Word and item position data
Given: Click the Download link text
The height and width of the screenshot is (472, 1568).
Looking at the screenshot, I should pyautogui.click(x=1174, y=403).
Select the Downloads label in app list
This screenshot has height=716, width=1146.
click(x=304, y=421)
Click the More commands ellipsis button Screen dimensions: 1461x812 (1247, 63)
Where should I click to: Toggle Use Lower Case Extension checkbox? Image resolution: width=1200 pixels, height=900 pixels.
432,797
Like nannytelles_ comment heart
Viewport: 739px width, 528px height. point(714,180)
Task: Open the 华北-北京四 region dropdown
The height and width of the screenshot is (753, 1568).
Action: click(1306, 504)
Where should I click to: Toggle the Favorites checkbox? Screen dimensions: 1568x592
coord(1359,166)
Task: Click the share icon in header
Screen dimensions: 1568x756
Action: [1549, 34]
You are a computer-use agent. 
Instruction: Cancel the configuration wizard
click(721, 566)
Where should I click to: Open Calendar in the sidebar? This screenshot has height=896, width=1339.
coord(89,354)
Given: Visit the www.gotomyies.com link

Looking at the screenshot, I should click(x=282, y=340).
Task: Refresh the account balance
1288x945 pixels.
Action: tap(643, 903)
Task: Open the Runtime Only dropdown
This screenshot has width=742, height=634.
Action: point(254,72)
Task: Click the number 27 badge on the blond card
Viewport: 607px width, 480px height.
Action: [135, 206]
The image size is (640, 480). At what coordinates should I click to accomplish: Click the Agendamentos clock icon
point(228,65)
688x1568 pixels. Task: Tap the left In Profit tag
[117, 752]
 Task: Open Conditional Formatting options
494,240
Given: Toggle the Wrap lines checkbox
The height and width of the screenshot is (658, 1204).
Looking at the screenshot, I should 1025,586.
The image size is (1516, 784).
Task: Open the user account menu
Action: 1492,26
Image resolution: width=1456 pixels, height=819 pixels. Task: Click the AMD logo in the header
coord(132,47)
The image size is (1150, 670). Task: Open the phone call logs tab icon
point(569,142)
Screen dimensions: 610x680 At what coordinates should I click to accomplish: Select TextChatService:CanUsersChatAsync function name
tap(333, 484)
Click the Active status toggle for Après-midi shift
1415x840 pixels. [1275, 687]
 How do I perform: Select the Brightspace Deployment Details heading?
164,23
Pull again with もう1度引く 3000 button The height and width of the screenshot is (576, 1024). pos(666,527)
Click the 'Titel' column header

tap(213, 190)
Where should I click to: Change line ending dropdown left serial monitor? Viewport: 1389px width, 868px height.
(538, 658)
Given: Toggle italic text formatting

→ **Objective**: Write out the records above word for word, starting at the line that contains "Where should I click to: Open" and ending at the line that contains "Action: tap(643, 903)".

→ **Correct result**:
Where should I click to: Open Calendar in the sidebar? This screenshot has height=896, width=1339.
coord(89,354)
Given: Visit the www.gotomyies.com link

Looking at the screenshot, I should click(x=282, y=340).
Task: Refresh the account balance
1288x945 pixels.
Action: tap(643, 903)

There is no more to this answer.